Selong, insightntb.com – Sebanyak 14 desa di Kabupaten Lombok Timur (Lotim) tercatat belum memiliki lahan yang dapat di gunakan untuk pembangunan Koperasi Desa Merah Putih (KDMP). Pemerintah Kabupaten Lombok Timur bersama Kodim 1615/Lotim terus mengupayakan langkah-langkah penyelesaian guna mengatasi persoalan tersebut.
Sekretaris Daerah Lombok Timur, M Juaini Taofik, mengungkapkan bahwa terdapat 14 desa yang sama sekali belum memiliki lokasi untuk pendirian KDMP. Oleh karena itu, melalui rapat koordinasi percepatan pembangunan KDMP, pihaknya berupaya merumuskan solusi atas kendala yang dihadapi. Hal tersebut di sampaikannya saat rakor yang di gelar pada Kamis (22/1).
Juaini juga menyampaikan apresiasi atas tingginya partisipasi seluruh kepala desa dan lurah se-Lombok Timur yang hadir dalam rapat koordinasi tersebut. Menurutnya, kegiatan ini merupakan tindak lanjut dari Instruksi Presiden (Inpres) Nomor 17 Tahun 2025 tentang percepatan pembangunan fisik gerai pergudangan dan kelengkapan KDMP.
Kehadiran para kepala desa dan lurah di nilai sebagai bentuk ketaatan terhadap regulasi yang berlaku. Ia menegaskan bahwa kepatuhan merupakan salah satu pilar penting dalam implementasi kebijakan. Selain itu faktor sumber daya, komunikasi, dan struktur birokrasi.
Juaini menegaskan bahwa pemerintah akan memaksimalkan potensi lahan yang di miliki desa terlebih dahulu. Dan setelah itu memanfaatkan aset milik kabupaten maupun provinsi.
Sejumlah Desa Lainnya Juga Menghadapi Berbagai Hambatan Dalam Pembangunan Gerai KDMP.
Selain 14 desa yang belum memiliki lahan, sejumlah desa lainnya juga menghadapi berbagai hambatan dalam pembangunan gerai KDMP. Kendala tersebut antara lain luas lahan yang tidak memenuhi ketentuan, lokasi yang kurang strategis, lahan yang berada di wilayah desa lain, hingga persoalan perizinan. Proses tukar guling, penimbunan lahan, serta adanya bangunan lama di atas lahan yang di rencanakan.
Sementara itu, Komandan Kodim 1615/Lotim, Letkol Inf Eky Anderson, menyampaikan bahwa untuk mengatasi berbagai kendala tersebut telah di bentuk tiga kelompok kerja. Kelompok tersebut masing-masing di pimpin oleh Kepala Dinas Koperasi dan UKM, Kepala Dinas Pemberdayaan Masyarakat dan Desa (DPMD), serta Kepala Bidang Aset BPKAD.
Ia menjelaskan, dalam rapat koordinasi tersebut para kepala desa di minta memverifikasi kondisi lahan di wilayah masing-masing. Dan akan di bahas lebih lanjut di kelompok kerja yang telah di tetapkan, selanjutnya akan di lakukan peninjauan langsung ke lapangan.
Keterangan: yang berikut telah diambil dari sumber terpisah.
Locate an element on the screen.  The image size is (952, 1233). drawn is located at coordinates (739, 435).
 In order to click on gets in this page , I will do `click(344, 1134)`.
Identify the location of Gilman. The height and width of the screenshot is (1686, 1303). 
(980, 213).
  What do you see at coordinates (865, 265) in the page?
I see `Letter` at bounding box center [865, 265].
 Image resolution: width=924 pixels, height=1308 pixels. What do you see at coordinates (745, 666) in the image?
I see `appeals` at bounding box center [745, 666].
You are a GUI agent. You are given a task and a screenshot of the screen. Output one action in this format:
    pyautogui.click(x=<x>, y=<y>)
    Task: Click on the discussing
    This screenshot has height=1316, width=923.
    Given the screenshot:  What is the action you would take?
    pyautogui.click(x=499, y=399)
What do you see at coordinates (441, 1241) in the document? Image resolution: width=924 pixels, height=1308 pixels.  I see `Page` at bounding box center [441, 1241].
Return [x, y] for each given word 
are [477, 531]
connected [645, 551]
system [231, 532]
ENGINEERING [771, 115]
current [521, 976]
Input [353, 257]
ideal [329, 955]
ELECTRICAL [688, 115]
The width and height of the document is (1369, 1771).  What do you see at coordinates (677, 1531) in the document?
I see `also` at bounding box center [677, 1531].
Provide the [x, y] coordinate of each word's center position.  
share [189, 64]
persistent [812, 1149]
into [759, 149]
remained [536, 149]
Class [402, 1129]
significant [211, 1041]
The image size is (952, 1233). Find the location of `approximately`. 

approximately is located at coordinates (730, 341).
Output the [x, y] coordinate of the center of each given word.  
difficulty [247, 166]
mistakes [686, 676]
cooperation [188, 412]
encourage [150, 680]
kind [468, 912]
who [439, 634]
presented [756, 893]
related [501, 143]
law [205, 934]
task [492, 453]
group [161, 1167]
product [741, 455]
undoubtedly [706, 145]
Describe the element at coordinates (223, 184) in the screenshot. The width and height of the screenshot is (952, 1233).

Eky menambahkan, sejumlah kendala spesifik yang kerap di temui di antaranya kepemilikan lahan yang berada di desa lain. Luas lahan yang tidak mencukupi, serta lahan yang masih terdapat bangunan lama yang sudah tidak di fungsikan.
Dari total 254 desa dan kelurahan di Lombok Timur, sebanyak 102 titik saat ini tengah dalam tahap pembangunan KDMP. Sesuai dengan Instruksi Presiden, setiap desa dan kelurahan di targetkan memiliki satu Koperasi Desa Merah Putih.
Menurut Eky, keberadaan Koperasi Desa/Kelurahan Merah Putih di harapkan mampu mendorong dan menstimulasi perekonomian masyarakat desa. Ia menegaskan bahwa, koperasi tersebut di bentuk demi kepentingan dan kesejahteraan masyarakat. Sehingga akan sangat di sayangkan apabila ada desa yang tidak memiliki koperasi.